Everything in the data that follows should be given again verbatim, except the images.

· · · · ·

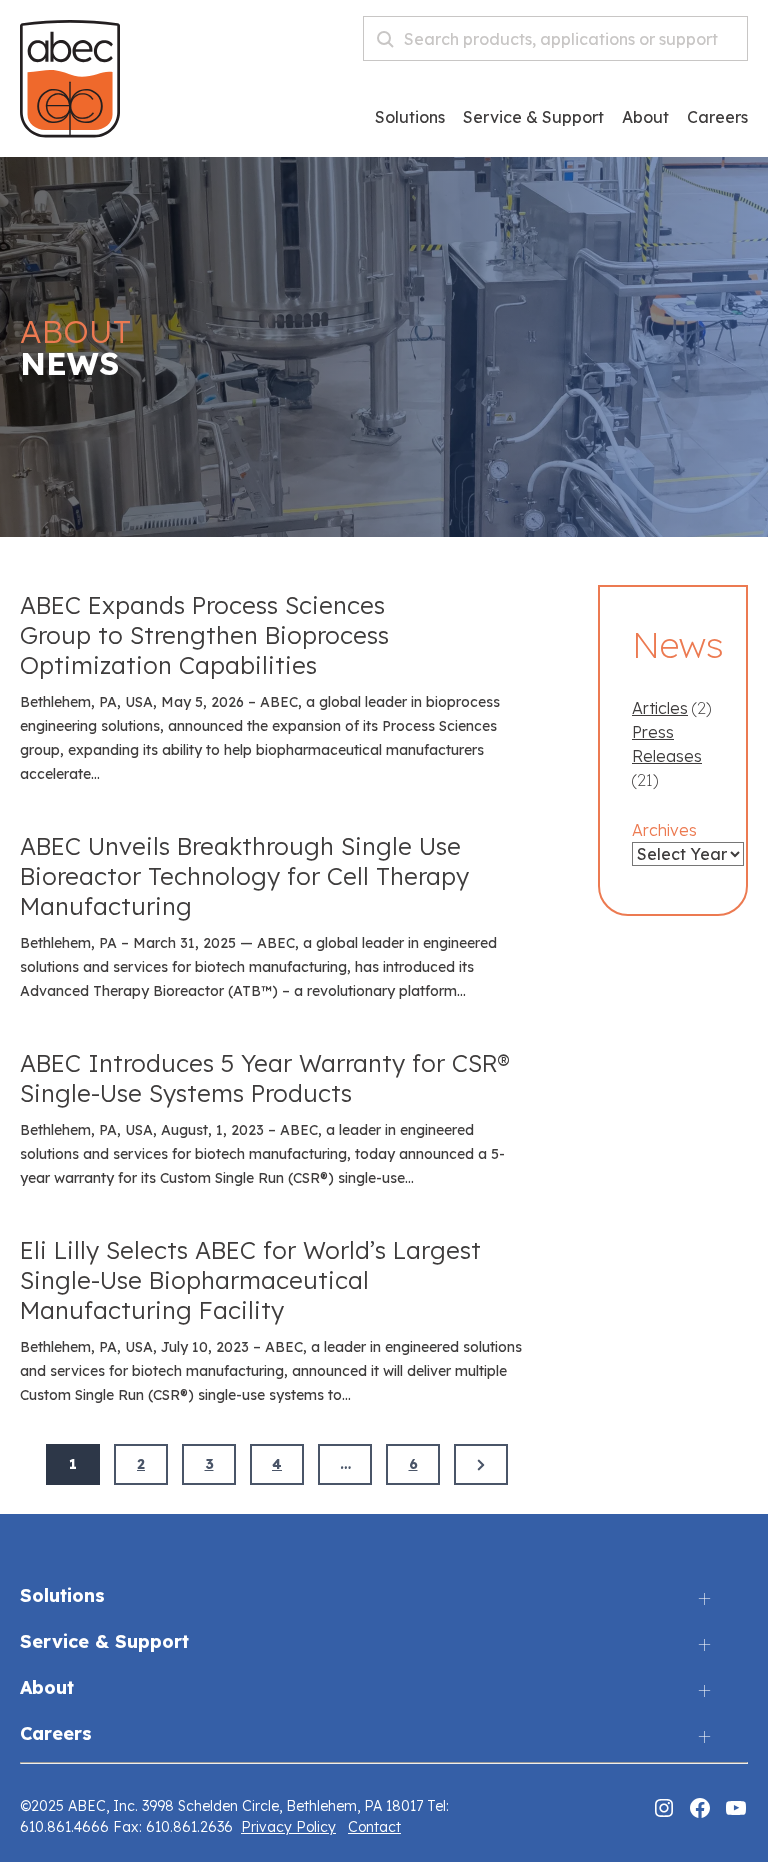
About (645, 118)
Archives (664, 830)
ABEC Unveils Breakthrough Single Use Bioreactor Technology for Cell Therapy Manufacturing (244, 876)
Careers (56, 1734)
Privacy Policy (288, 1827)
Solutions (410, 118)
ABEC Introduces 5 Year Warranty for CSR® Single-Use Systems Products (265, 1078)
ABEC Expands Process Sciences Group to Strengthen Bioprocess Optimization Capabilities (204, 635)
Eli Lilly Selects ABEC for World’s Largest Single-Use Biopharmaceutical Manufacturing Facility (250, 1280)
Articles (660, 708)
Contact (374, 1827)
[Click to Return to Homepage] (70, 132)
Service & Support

· · · · ·

### Result for this exercise
About (645, 118)
Archives (664, 830)
ABEC Unveils Breakthrough Single Use Bioreactor Technology for Cell Therapy Manufacturing (244, 876)
Careers (56, 1734)
Privacy Policy (288, 1827)
Solutions (410, 118)
ABEC Introduces 5 Year Warranty for CSR® Single-Use Systems Products (265, 1078)
ABEC Expands Process Sciences Group to Strengthen Bioprocess Optimization Capabilities (204, 635)
Eli Lilly Selects ABEC for World’s Largest Single-Use Biopharmaceutical Manufacturing Facility (250, 1280)
Articles (660, 708)
Contact (374, 1827)
[Click to Return to Homepage] (70, 132)
Service & Support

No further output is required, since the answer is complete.